**Data for processing**
[start]

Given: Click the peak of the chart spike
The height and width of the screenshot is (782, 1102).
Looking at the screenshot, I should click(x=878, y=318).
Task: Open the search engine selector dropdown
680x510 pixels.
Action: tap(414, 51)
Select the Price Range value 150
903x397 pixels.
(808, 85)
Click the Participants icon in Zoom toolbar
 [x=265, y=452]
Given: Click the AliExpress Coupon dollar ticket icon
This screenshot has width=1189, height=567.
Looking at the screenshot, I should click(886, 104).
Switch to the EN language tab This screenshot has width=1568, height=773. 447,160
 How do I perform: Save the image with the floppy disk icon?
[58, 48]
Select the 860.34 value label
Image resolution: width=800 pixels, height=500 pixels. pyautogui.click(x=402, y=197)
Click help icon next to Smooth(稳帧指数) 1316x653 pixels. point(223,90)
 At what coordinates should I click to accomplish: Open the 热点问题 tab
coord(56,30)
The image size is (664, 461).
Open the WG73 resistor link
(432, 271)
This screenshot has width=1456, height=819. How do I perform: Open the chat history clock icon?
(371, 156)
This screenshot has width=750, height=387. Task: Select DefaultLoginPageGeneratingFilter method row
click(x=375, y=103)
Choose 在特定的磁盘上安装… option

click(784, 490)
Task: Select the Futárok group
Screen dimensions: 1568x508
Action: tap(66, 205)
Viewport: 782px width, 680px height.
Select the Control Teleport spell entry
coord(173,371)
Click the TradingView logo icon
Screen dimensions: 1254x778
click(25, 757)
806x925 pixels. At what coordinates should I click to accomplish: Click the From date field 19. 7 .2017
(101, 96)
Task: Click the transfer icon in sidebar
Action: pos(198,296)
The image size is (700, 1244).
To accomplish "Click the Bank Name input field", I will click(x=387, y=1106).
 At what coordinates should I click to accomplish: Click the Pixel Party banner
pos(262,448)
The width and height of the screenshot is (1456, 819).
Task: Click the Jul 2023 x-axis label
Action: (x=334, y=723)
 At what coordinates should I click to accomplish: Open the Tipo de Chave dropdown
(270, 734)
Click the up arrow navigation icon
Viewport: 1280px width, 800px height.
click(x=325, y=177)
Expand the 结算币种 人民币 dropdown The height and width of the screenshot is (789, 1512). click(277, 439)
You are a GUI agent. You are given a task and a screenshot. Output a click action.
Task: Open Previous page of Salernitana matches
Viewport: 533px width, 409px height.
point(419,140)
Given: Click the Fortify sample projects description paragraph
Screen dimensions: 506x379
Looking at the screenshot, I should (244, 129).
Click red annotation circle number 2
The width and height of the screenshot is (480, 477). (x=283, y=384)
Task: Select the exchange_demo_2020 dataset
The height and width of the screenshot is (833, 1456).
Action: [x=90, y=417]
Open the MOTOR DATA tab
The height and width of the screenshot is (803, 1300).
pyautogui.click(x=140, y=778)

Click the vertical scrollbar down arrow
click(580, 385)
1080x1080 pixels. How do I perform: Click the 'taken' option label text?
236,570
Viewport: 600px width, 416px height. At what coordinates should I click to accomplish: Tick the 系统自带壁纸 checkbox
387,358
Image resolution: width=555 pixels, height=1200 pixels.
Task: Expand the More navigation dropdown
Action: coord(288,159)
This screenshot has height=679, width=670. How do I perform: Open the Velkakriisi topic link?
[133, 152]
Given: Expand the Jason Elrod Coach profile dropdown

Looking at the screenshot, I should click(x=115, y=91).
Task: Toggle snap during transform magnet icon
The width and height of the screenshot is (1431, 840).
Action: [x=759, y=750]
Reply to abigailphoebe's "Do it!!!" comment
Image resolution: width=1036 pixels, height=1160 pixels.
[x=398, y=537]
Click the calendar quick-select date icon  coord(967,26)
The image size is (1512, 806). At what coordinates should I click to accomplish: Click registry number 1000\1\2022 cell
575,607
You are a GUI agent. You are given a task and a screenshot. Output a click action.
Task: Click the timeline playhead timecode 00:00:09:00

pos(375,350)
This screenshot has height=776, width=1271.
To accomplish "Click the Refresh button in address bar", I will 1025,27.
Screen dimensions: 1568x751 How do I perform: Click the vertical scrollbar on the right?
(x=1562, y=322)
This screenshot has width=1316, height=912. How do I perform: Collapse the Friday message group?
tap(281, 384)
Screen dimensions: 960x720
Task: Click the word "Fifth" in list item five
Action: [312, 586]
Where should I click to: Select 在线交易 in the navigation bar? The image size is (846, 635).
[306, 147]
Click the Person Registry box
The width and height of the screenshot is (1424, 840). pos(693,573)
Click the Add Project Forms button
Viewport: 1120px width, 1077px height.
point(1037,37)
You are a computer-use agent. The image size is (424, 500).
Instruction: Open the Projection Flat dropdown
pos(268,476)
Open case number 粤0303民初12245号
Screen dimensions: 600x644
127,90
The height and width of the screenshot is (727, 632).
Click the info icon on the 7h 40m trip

[end]

**Written instruction**
Turn every line of the items above into a numbered list, dropping the blank lines.

**Result of this task**
1. Given: Click the peak of the chart spike
2. The height and width of the screenshot is (782, 1102).
3. Looking at the screenshot, I should click(x=878, y=318).
4. Task: Open the search engine selector dropdown
5. 680x510 pixels.
6. Action: tap(414, 51)
7. Select the Price Range value 150
8. 903x397 pixels.
9. (808, 85)
10. Click the Participants icon in Zoom toolbar
11.  [x=265, y=452]
12. Given: Click the AliExpress Coupon dollar ticket icon
13. This screenshot has width=1189, height=567.
14. Looking at the screenshot, I should click(886, 104).
15. Switch to the EN language tab This screenshot has width=1568, height=773. 447,160
16.  How do I perform: Save the image with the floppy disk icon?
17. [58, 48]
18. Select the 860.34 value label
19. Image resolution: width=800 pixels, height=500 pixels. pyautogui.click(x=402, y=197)
20. Click help icon next to Smooth(稳帧指数) 1316x653 pixels. point(223,90)
21.  At what coordinates should I click to accomplish: Open the 热点问题 tab
22. coord(56,30)
23. The image size is (664, 461).
24. Open the WG73 resistor link
25. (432, 271)
26. This screenshot has width=1456, height=819. How do I perform: Open the chat history clock icon?
27. (371, 156)
28. This screenshot has width=750, height=387. Task: Select DefaultLoginPageGeneratingFilter method row
29. click(x=375, y=103)
30. Choose 在特定的磁盘上安装… option
31. click(784, 490)
32. Task: Select the Futárok group
33. Screen dimensions: 1568x508
34. Action: tap(66, 205)
35. Viewport: 782px width, 680px height.
36. Select the Control Teleport spell entry
37. coord(173,371)
38. Click the TradingView logo icon
39. Screen dimensions: 1254x778
40. click(25, 757)
41. 806x925 pixels. At what coordinates should I click to accomplish: Click the From date field 19. 7 .2017
42. (101, 96)
43. Task: Click the transfer icon in sidebar
44. Action: pos(198,296)
45. The image size is (700, 1244).
46. To accomplish "Click the Bank Name input field", I will click(x=387, y=1106).
47.  At what coordinates should I click to accomplish: Click the Pixel Party banner
48. pos(262,448)
49. The width and height of the screenshot is (1456, 819).
50. Task: Click the Jul 2023 x-axis label
51. Action: (x=334, y=723)
52.  At what coordinates should I click to accomplish: Open the Tipo de Chave dropdown
53. (270, 734)
54. Click the up arrow navigation icon
55. Viewport: 1280px width, 800px height.
56. click(x=325, y=177)
57. Expand the 结算币种 人民币 dropdown The height and width of the screenshot is (789, 1512). click(277, 439)
58. You are a GUI agent. You are given a task and a screenshot. Output a click action.
59. Task: Open Previous page of Salernitana matches
60. Viewport: 533px width, 409px height.
61. point(419,140)
62. Given: Click the Fortify sample projects description paragraph
63. Screen dimensions: 506x379
64. Looking at the screenshot, I should (244, 129).
65. Click red annotation circle number 2
66. The width and height of the screenshot is (480, 477). (x=283, y=384)
67. Task: Select the exchange_demo_2020 dataset
68. The height and width of the screenshot is (833, 1456).
69. Action: [x=90, y=417]
70. Open the MOTOR DATA tab
71. The height and width of the screenshot is (803, 1300).
72. pyautogui.click(x=140, y=778)
73. Click the vertical scrollbar down arrow
74. click(580, 385)
75. 1080x1080 pixels. How do I perform: Click the 'taken' option label text?
76. 236,570
77. Viewport: 600px width, 416px height. At what coordinates should I click to accomplish: Tick the 系统自带壁纸 checkbox
78. 387,358
79. Image resolution: width=555 pixels, height=1200 pixels.
80. Task: Expand the More navigation dropdown
81. Action: coord(288,159)
82. This screenshot has height=679, width=670. How do I perform: Open the Velkakriisi topic link?
83. [133, 152]
84. Given: Expand the Jason Elrod Coach profile dropdown
85. Looking at the screenshot, I should click(x=115, y=91).
86. Task: Toggle snap during transform magnet icon
87. The width and height of the screenshot is (1431, 840).
88. Action: [x=759, y=750]
89. Reply to abigailphoebe's "Do it!!!" comment
90. Image resolution: width=1036 pixels, height=1160 pixels.
91. [x=398, y=537]
92. Click the calendar quick-select date icon  coord(967,26)
93. The image size is (1512, 806). At what coordinates should I click to accomplish: Click registry number 1000\1\2022 cell
94. 575,607
95. You are a GUI agent. You are given a task and a screenshot. Output a click action.
96. Task: Click the timeline playhead timecode 00:00:09:00
97. pos(375,350)
98. This screenshot has height=776, width=1271.
99. To accomplish "Click the Refresh button in address bar", I will 1025,27.
100. Screen dimensions: 1568x751 How do I perform: Click the vertical scrollbar on the right?
101. (x=1562, y=322)
102. This screenshot has width=1316, height=912. How do I perform: Collapse the Friday message group?
103. tap(281, 384)
104. Screen dimensions: 960x720
105. Task: Click the word "Fifth" in list item five
106. Action: [312, 586]
107. Where should I click to: Select 在线交易 in the navigation bar? The image size is (846, 635).
108. [306, 147]
109. Click the Person Registry box
110. The width and height of the screenshot is (1424, 840). pos(693,573)
111. Click the Add Project Forms button
112. Viewport: 1120px width, 1077px height.
113. point(1037,37)
114. You are a computer-use agent. The image size is (424, 500).
115. Instruction: Open the Projection Flat dropdown
116. pos(268,476)
117. Open case number 粤0303民初12245号
118. Screen dimensions: 600x644
119. 127,90
120. The height and width of the screenshot is (727, 632).
121. Click the info icon on the 7h 40m trip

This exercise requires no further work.